A1R是腺苷受体的重要一员,在神经系统中分布最多。A1R在炎性反应及痛觉信息的传递和调控过程中发挥重要作用。偏头痛模型中TG和TNC的A1R表达量低于正常大鼠,并且A1R的表达与CGRP水平呈负相关[33-34];本研究显示偏头痛大鼠TG和TNC中A1R mRNA及A1R、p-A1R蛋白低表达,针刺双侧太冲可上调TG和TNC中A1R mRNA及A1R、p-A1R蛋白。激活的A1R可降低三叉神经血管系统的激活程度,减少CGRP的释放,抑制神经源性炎性反应和痛觉敏化[35],且激活的A1R能抑制ERK1/2磷酸化,通过ERK1/2信号通路阻断疼痛信号转导[36]。
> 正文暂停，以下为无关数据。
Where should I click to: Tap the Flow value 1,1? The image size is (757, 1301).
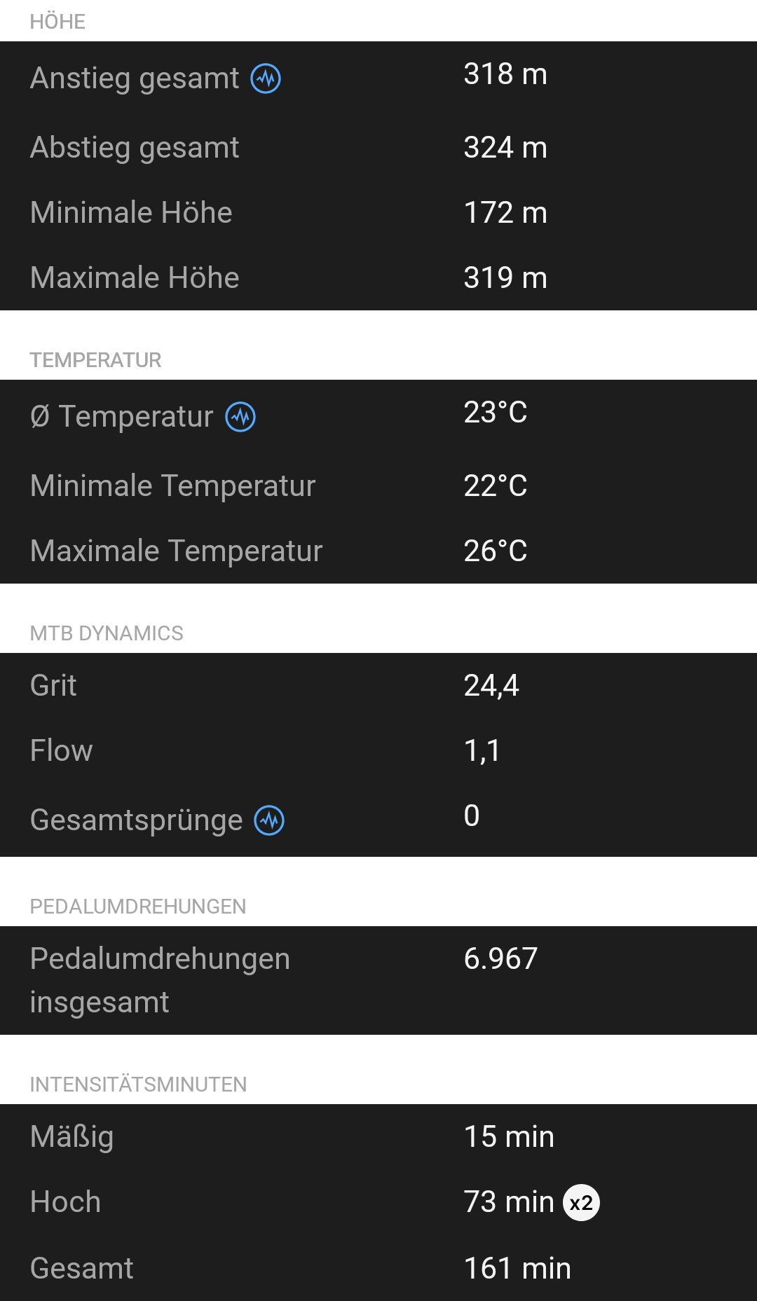[482, 751]
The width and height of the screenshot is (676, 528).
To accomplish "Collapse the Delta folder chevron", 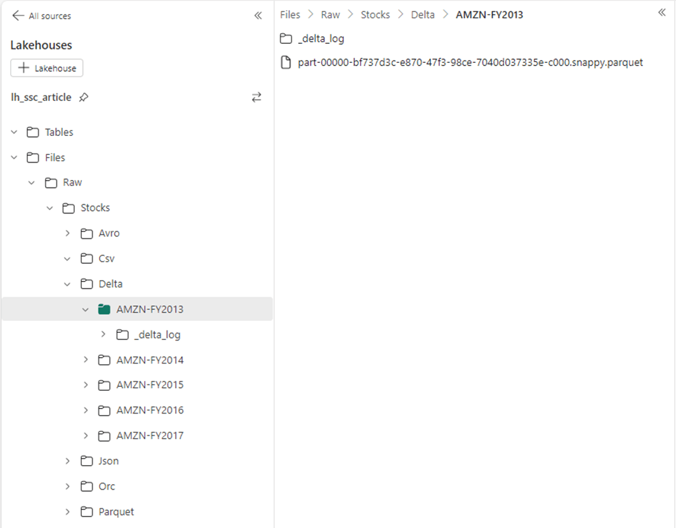I will (68, 284).

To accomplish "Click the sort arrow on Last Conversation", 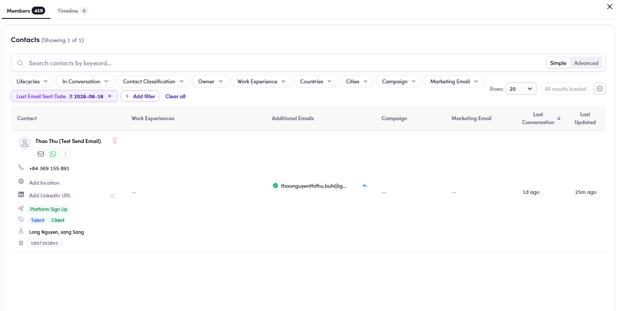I will coord(559,118).
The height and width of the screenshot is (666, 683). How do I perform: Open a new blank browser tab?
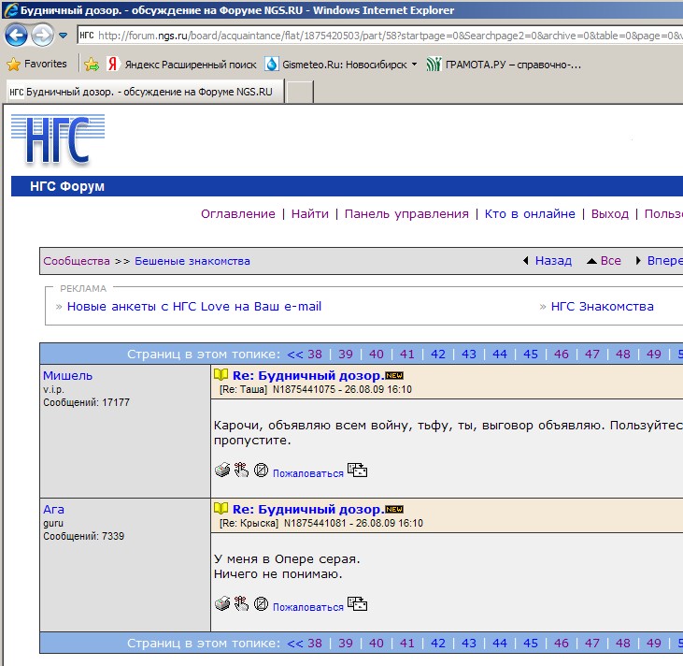click(300, 92)
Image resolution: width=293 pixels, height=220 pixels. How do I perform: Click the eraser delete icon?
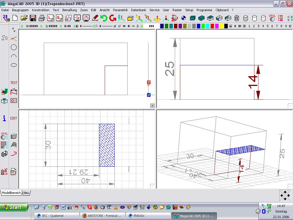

本研究发现,与太冲组比较,运用A1R拮抗剂DPCPX后,偏头痛大鼠TG和TNC中CGRP、ERK1/2及p-ERK1/2的基因和蛋白均偏高,A1R拮抗剂DPCPX可抑制针刺双侧太冲对偏头痛的治疗作用,可见激活的A1R可通过抑制ERK1/2磷酸化,即阻断ERK1/2对疼痛信号的传递而减少CGRP释放,缓解偏头痛。

本研究发现非穴组对TG和TNC中A1R、ERK和CGRP的mRNA和蛋白的调控结果更接近太冲组,虽然两组间的疗效有显著差异,但也说明针刺大鼠双侧胁下非穴对偏头痛也有一定的疗效。考虑一方面可能与非穴点未避开胁下的足少阳胆经经线有关,本研究仅对非穴纵坐标进行定位,位于双侧髂嵴直上10 mm处,有学者认为还应补充横坐标后正中线旁开20 mm[37];另一方面,有学者[38]认为体表非穴也有一定的治疗效应,针尖刺激体表的任何一个位点都可能产生多重叠加的治疗效应。

综上所述,针刺双侧太冲通过激活A1R,抑制ERK1/2磷酸化,阻断ERK1/2信号通路疼痛信号向下转导,进而抑制CGRP的释放,达到治疗偏头痛的目的;调控A1R/ERK1/2/CGRP信号通路是针刺双侧太冲治疗肝阳上亢型偏头痛的可能机制之一。